The Gluten-Free Challenge
It’s everywhere: sauces, baked goods, soy sauce. And it may be a problem for you, especially if you have an allergy or celiac disease, an autoimmune disorder in which even a trace amount of gluten can cause a horrible toxic reaction in your body. So how do you survive without gluten? Eating a gluten-free diet is not easy. It takes a lot of work and preparation.
Just because “gluten-free” seems to be the new food label does not mean gluten is harmful for all.
“The fact that there are more gluten-free products available on restaurant menus and available in the supermarket makes people think that they are better for some reason,” Janice Dada, a registered dietician with SoCal Nutrition and Wellness, said. “Gluten only affects the health of those who have celiac disease … or they have some sort of gluten intolerance. For the average person, gluten is perfectly fine. “
Gluten, she says, is simply a protein found in wheat – all its forms, including durum and semolina – rye and barley.
Chef Jenny Ross, of the restaurant 118 Degrees, on the other hand, believes cutting out gluten could make a difference in your health. “For most people, a gluten-free diet is healthier, because we are really not designed to ingest as much gluten as we do every day,” she explained.
Ross believes balance is key. She says it is crucial to find other, high-protein carbohydrates to fit into your diet, such as quinoa, buckwheat and rice, a “quick go-to for people trying to switch things out.”
“The challenge really becomes when you are looking into ingredients on pre-prepared sauces and things in a grocery store because a lot of that stuff will have a filling agent that contains gluten in order to keep it shelf stable,” she declared.
So crack out that cookbook and start learning your way around a kitchen. Making your own food also offers fantastic opportunities to be healthier, as you can gravitate toward fresh foods low in sodium and additives.
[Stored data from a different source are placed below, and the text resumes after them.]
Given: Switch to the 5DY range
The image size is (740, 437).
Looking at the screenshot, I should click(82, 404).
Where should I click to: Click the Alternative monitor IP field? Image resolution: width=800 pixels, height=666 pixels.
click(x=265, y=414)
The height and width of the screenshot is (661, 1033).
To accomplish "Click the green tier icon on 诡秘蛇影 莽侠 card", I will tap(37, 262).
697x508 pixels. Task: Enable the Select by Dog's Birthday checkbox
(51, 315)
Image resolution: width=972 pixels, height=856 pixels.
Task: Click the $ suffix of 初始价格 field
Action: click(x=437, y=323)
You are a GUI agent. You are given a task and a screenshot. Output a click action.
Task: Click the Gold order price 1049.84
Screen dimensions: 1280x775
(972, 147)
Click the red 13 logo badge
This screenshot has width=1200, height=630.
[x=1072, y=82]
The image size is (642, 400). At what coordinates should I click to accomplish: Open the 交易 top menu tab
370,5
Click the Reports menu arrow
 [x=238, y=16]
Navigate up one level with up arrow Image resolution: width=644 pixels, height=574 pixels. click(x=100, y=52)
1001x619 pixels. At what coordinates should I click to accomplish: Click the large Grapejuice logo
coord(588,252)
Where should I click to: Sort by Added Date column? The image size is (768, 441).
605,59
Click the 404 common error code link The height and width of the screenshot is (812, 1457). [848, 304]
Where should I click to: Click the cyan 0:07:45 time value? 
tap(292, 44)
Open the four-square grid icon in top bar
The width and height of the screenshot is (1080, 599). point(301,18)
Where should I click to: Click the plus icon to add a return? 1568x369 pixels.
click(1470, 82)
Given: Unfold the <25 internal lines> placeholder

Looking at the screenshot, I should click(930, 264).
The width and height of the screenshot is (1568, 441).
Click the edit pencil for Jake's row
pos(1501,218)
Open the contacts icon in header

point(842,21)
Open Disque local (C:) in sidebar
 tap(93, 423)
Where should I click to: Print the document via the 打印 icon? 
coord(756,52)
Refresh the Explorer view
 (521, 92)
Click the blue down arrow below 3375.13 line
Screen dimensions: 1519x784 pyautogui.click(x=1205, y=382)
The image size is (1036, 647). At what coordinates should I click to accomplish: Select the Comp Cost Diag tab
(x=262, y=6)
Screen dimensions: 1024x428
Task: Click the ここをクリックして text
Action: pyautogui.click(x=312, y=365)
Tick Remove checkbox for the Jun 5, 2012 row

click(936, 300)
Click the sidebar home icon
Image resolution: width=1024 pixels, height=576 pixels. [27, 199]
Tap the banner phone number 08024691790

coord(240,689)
The other thing that can be a challenge is eating out. “You have to know what to order and how to order it. And you have to know the questions to ask,” Ross said.
The good news is restaurants are required to know about common allergens like wheat, says Ross. According to Ross, restaurants are getting more adept at working with gluten allergies, with new gluten-free options.
In some senses, gluten-free is easy: You really don’t need gluten to cook.
For sauces, she recommends checking out vegetable purees and fresh herb blends.
“Basically, you do the same process that you do in regular baking. But in order to have it stick together you have to use an emulsifying agent,” Ross said. She suggests Irish moss (a seaweed gel), psyllium husk or flaxseed, or, for a way to keep products shelf stable, use lemon juice or olive oil.
One of Chef Nathan Coulon’s favorite substitutes is tapioca. Gluten acts to hold things together, he says. When you eliminate gluten from your recipes, you need something else as a binder, like tapioca. For example, True Food Kitchen, his workplace, makes a gluten-free pizza, with dough made from tapioca, rice flour and eggs as replacements for gluten and wheat.
Coulon reports that texture is often a challenge in gluten-free cooking.
“You are not going to get the same textures as with flour,” Coulon said. “With the pizza crust, for example, it is not going to be as stretchy and chewy. The gluten molecules give you that elasticity. Same with pasta.”
Some easy ways around it make sense; for instance, True Food’s flourless chocolate cake: Just eliminate the flour from the traditional recipe.
“Typically, when people say they want to be gluten-free, they still want to eat those things that are similar to what people would have if they could eat gluten,” Coulon said. That adds up to a lot of substitution, such as gluten-free pasta made with brown rice. Coulon recommends a wheat-free tamari for flavor, say in a stir fry with rice.
The chef believes you have a decision to make: “Do you want to have a gluten-free diet and still eat things similar to things made with flour? … A lot of times, people still want to eat something similar to pizza crust, so they are looking to replace it with something. On the other hand, you could just not have foods that are flour-based.”
If you go the gluten-free route, you will likely end up making a great deal of your food at home. If you do go out to eat, ask the right questions. For example, True Food Kitchen minimizes risk of contamination by keeping everything separate: separate sauces, separate utensils, separate ovens, separate plates.
These days, all you need to do to find a range of gluten-free products is to head for your nearest health food store. Be warned: No gluten in the ingredients does not mean gluten-free; if equipment is shared with products that contain gluten, there will be trace amounts of gluten. A bag of frozen greens beans could be processed on equipment used with wheat ingredients.
Michelle*, who suffers from celiac disease, recommends learning everything you can about what to avoid and what products could have secret gluten ingredients.
Even a part per million of a gluten-containing food, says Dada, can be problematic for somebody with celiac disease.
The hardest part, Michelle says – after eating out -- is variety. She reports it is hard if you don’t cook or don’t have time to cook.
So abandon those gluten-containing sauces and flavorings. Michelle relies on herbs and spices all the time, such as fresh cilantro, red pepper flakes, roasted chilies and dried herbs.
Her ultimate piece of advice: “Learn to cook from scratch.” A good cookbook is a must.